Judío, mestizo, cubano, exiliado, poeta, Kozer se ha propuesto escribir una poesía que lo equivalga, capaz de dar noticia de sus mixturas vitales: diaspórica, moderna, híbrida, profusa, oscura. Ubicado a medio camino entre el homenaje y la sátira, Ogi no mato es un poemario que retrata la imposibilidad de ensayar, desde la estructura mental de Occidente, la experiencia religiosa según la tradición oriental. En otras palabras, el libro completo trata de un malentendido: arrebatos místicos que pueden ser interrumpidos por la alarma de un reloj.

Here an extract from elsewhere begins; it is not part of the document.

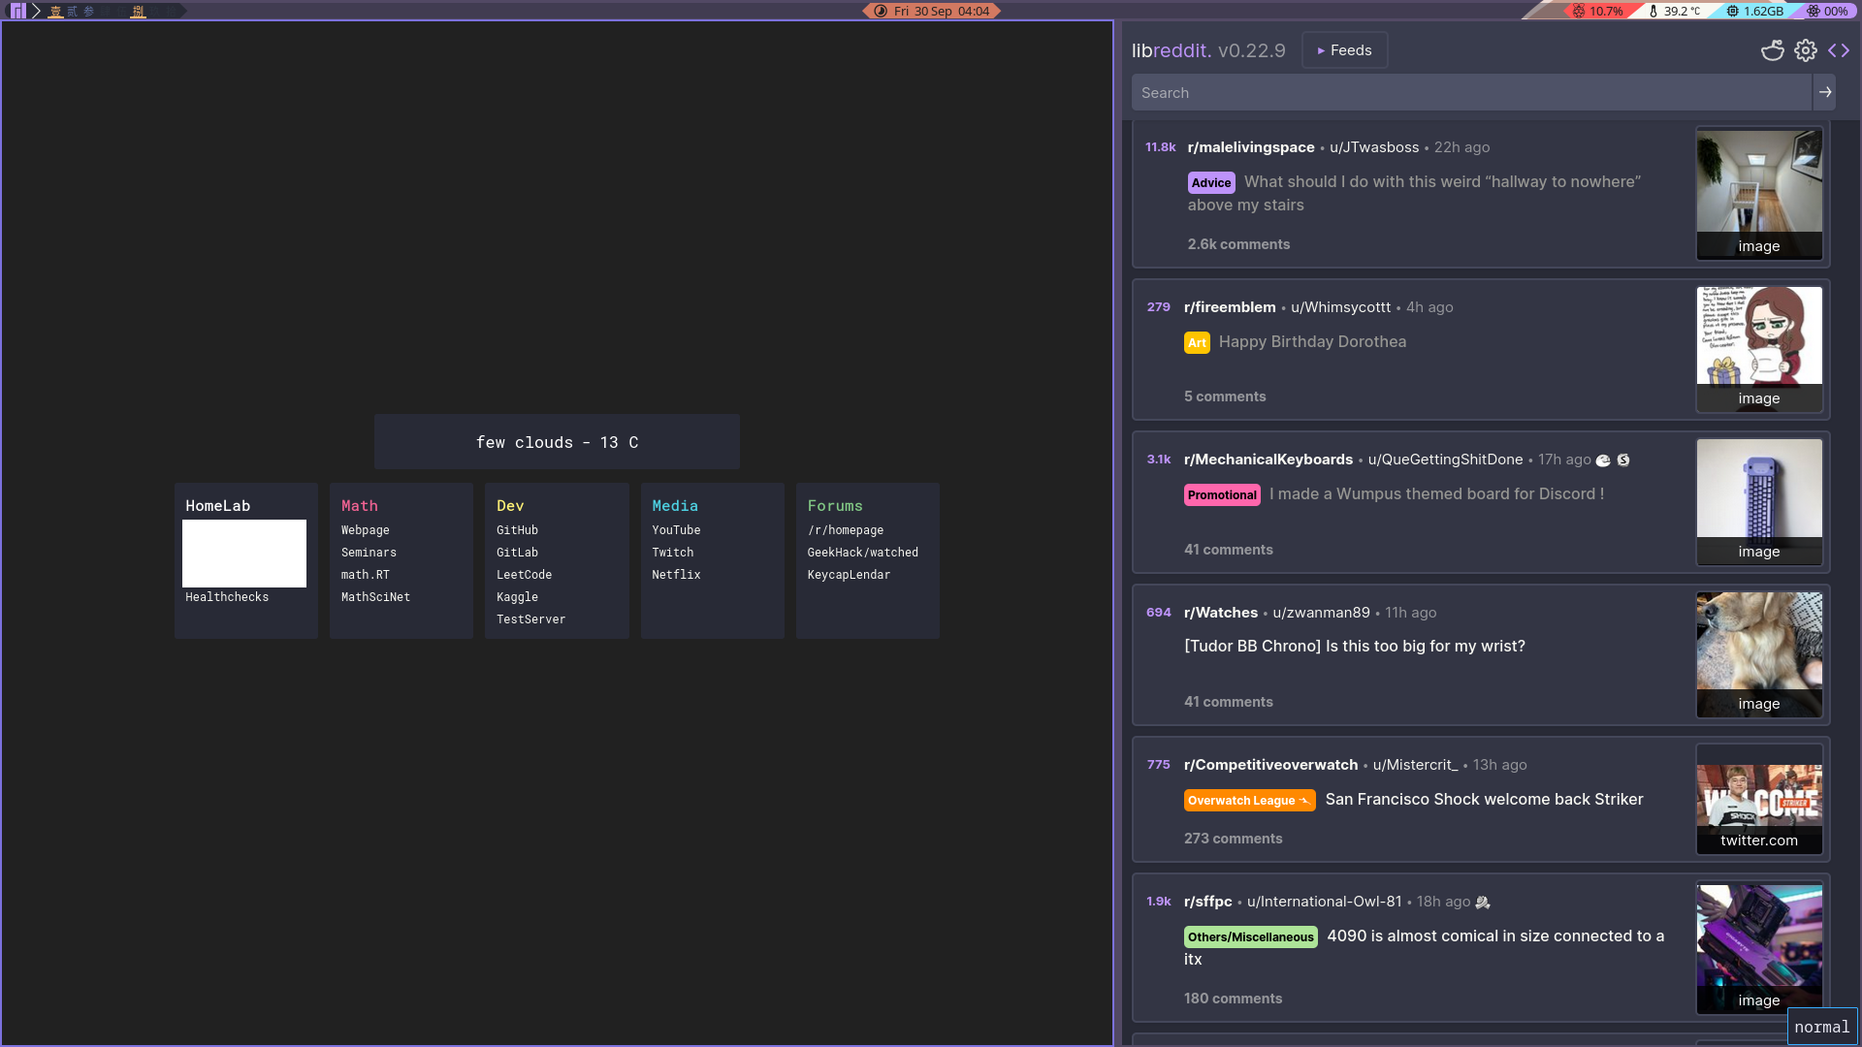Click the Overwatch League flair tag
The image size is (1862, 1047).
(1248, 800)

En los poemas, el estado nirvánico de la meditación profunda es sustituido por la contemplación ociosa de los motivos bordados en una lujosa túnica ritual; la extinción del yo en el iniciado (la fusión con el Todo) es imposible, debido a su despierta imaginación, que le hace ver figuras cargadas de significados banales en las manchas de la pared del cuarto de plegarias.

Imágenes irreconciliables de lo elevado: la Nada (el Tao), con nuestros ángeles y la plenitud del rostro del Dios de los cristianos. En el escenario de los poemas, el hombre occidental sufre la imposibilidad de acceder a estadios superiores, puesto que es su formación la que lo deja fuera: carece de las claves mediante las cuales se descifra el Cielo de los budas. Para nosotros, la meditación suele ser una práctica para solucionar nuestros problemas de estrés; el sentido de lo trascendente, una forma de la exageración y el detallismo.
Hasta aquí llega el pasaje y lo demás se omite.